*** Task data
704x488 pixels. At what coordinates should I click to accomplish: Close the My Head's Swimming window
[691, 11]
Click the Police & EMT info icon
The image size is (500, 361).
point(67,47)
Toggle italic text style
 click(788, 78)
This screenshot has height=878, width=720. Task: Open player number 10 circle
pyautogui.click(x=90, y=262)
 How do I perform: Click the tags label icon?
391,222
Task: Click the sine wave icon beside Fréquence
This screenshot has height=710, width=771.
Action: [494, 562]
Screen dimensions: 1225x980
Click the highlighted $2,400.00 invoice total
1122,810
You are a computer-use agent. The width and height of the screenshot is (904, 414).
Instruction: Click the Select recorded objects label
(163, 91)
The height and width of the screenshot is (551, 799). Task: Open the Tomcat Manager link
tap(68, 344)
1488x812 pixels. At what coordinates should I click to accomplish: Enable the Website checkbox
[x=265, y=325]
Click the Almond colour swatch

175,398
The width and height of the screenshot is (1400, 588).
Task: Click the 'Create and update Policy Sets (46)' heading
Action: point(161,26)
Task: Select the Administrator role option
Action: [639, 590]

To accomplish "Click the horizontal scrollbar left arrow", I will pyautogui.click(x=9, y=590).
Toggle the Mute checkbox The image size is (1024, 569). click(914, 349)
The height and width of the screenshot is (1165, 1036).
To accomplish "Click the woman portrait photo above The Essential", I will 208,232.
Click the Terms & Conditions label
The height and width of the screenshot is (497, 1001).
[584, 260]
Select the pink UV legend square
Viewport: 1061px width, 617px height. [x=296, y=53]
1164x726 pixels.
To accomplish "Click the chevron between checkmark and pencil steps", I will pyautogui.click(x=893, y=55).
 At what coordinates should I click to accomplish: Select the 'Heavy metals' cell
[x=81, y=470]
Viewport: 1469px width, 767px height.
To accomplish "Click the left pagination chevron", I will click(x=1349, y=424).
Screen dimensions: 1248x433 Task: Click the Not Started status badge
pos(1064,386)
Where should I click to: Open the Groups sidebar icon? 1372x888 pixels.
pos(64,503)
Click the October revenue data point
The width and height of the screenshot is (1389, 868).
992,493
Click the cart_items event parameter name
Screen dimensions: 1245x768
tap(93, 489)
******
Task - Give back exactly the lines above starting at the line where "How do I perform: Click the tags label icon?" appears and ending at the line where "Click the October revenue data point" appears, both included, with no other lines.

Answer section -
 How do I perform: Click the tags label icon?
391,222
Task: Click the sine wave icon beside Fréquence
This screenshot has height=710, width=771.
Action: [494, 562]
Screen dimensions: 1225x980
Click the highlighted $2,400.00 invoice total
1122,810
You are a computer-use agent. The width and height of the screenshot is (904, 414).
Instruction: Click the Select recorded objects label
(163, 91)
The height and width of the screenshot is (551, 799). Task: Open the Tomcat Manager link
tap(68, 344)
1488x812 pixels. At what coordinates should I click to accomplish: Enable the Website checkbox
[x=265, y=325]
Click the Almond colour swatch

175,398
The width and height of the screenshot is (1400, 588).
Task: Click the 'Create and update Policy Sets (46)' heading
Action: point(161,26)
Task: Select the Administrator role option
Action: [639, 590]

To accomplish "Click the horizontal scrollbar left arrow", I will pyautogui.click(x=9, y=590).
Toggle the Mute checkbox The image size is (1024, 569). click(914, 349)
The height and width of the screenshot is (1165, 1036).
To accomplish "Click the woman portrait photo above The Essential", I will 208,232.
Click the Terms & Conditions label
The height and width of the screenshot is (497, 1001).
[584, 260]
Select the pink UV legend square
Viewport: 1061px width, 617px height. [x=296, y=53]
1164x726 pixels.
To accomplish "Click the chevron between checkmark and pencil steps", I will pyautogui.click(x=893, y=55).
 At what coordinates should I click to accomplish: Select the 'Heavy metals' cell
[x=81, y=470]
Viewport: 1469px width, 767px height.
To accomplish "Click the left pagination chevron", I will click(x=1349, y=424).
Screen dimensions: 1248x433 Task: Click the Not Started status badge
pos(1064,386)
Where should I click to: Open the Groups sidebar icon? 1372x888 pixels.
pos(64,503)
Click the October revenue data point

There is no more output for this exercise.